More than that, it feels close in spirit to what audiences who grew up with The Next Generation loved about it. Strange New Worlds offers a number of very direct and very overt homages to earlier Star Trek stories, to the point that something like “Children of the Comet” is essentially a remake of “Fight or Flight.” However, episodes like “Lift Us Where Suffering Cannot Reach” and “The Serene Squall” would often trip over themselves to avoid saying anything actually meaningful.
It helps that Lower Decks probably has a stronger grasp of characterization than any of the other contemporary Star Trek shows, certainly since the end of the first season of Discovery. Tendi’s arc here is a surprise to her, but it works in the larger context of the character that the audience has watched in earlier episodes like “Grounded,” a character who does have a natural aptitude for command hidden beneath her timid and nerdish exterior.
This carries over to the episode’s other plot. Mariner (Tawny Newsome), Boimler (Jack Quaid), and Rutherford (Eugene Cordero) are assigned to clean up psychic mines on a planet surface. While there, they find themselves in a stand-off with the support crew from another California-class ship, the USS Carlsbad. A rivalry develops between the two teams, stoked by Mariner’s insecurities. As a result, Lieutenant Commander Steve Stevens (Ben Rodgers) accidentally detonates all the mines.
Initially, it seems like the Carlsbad crew members are resentful of their colleagues. “We’ve heard about how you do things on the Cerritos,” Kearns (Kari Wahlgren) states. “We’re not here to screw around.” Rutherford wonders, “Do we have a reputation?” Eventually, it becomes clear that the Carlsbad crew is feeling insecure. “The tales of your exploits are widely shared,” explains Kor-Dee (TBD). “The Cerritos is, in fact, the coolest.” Kearns admits, “The Cerritos is like the Enterprise of the support ships.”
As with Tendi’s plot, this feels very much like a teachable moment. It is a reminder that even people who can seem antagonistic might have a different perspective and that not all professional or personal awkwardness is rooted in animosity. Naturally, the two crews come to bond with one another. Mariner admits that she was insecure about the Carlsbad. The episode ends with the two groups sharing a drink in a joint celebration. It’s another simple arc, but it works.

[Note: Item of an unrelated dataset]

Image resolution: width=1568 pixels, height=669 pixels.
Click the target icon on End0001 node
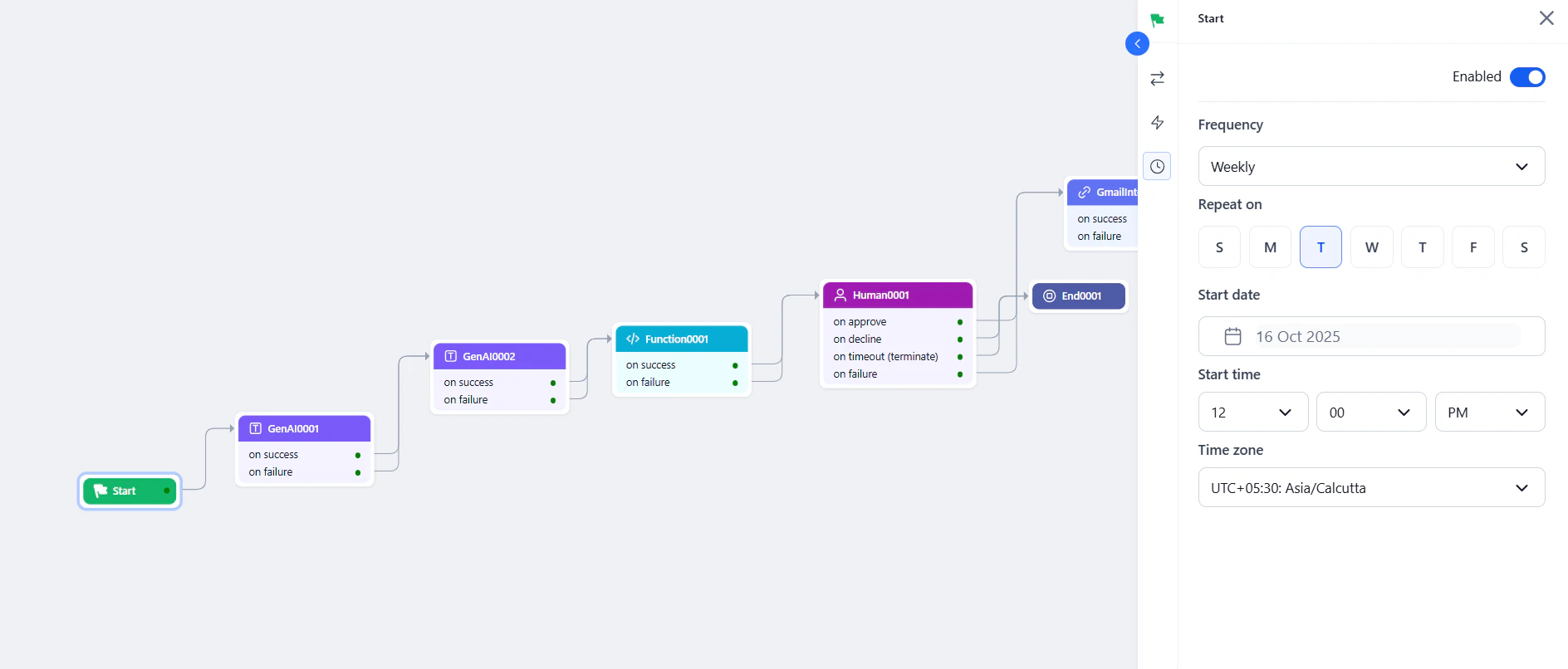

This is all classic Star Trek stuff. It is a workplace comedy riff on the basic concept of “The Devil in the Dark,” an episode suggested by the presence of silicon-based lifeforms. There’s nothing majorly wrong with this. The most biting criticism that could be made of “Mining the Mind’s Mines” is that its plot and character arcs feel overly familiar and broad. It’s a criticism that doesn’t seem quite so harsh after 10 episodes of Strange New Worlds doing this, except slower and more self-serious.
There are other small and charming details. The nightmares are all goofy and fun, including the Killer Klown Klingons from Outer Space with Bat’leths for arms and the Borg snake that shoots basketball. It’s a nice character touch that Mariner’s greatest nightmare is that Jennifer (Lauren Lapkus) might want to “settle down” with her. There’s also something vaguely timely in a sinister plot about an ornament being used “to collect and sell sensitive Starfleet intelligence on the black market.”
If there is another criticism to be made of “Mining the Mind’s Mines,” it is that the episode is perhaps too earnest. “The Least Dangerous Game” had a bit of fun in its closing scene with Boimler learning the wrong lesson from his adventure and Mariner pushing back on the lesson Ransom (Jerry O’Connell) tried to teach, while “Mining the Mind’s Mines” plays it all just a little too straight. Still, there are certainly worse problems to have.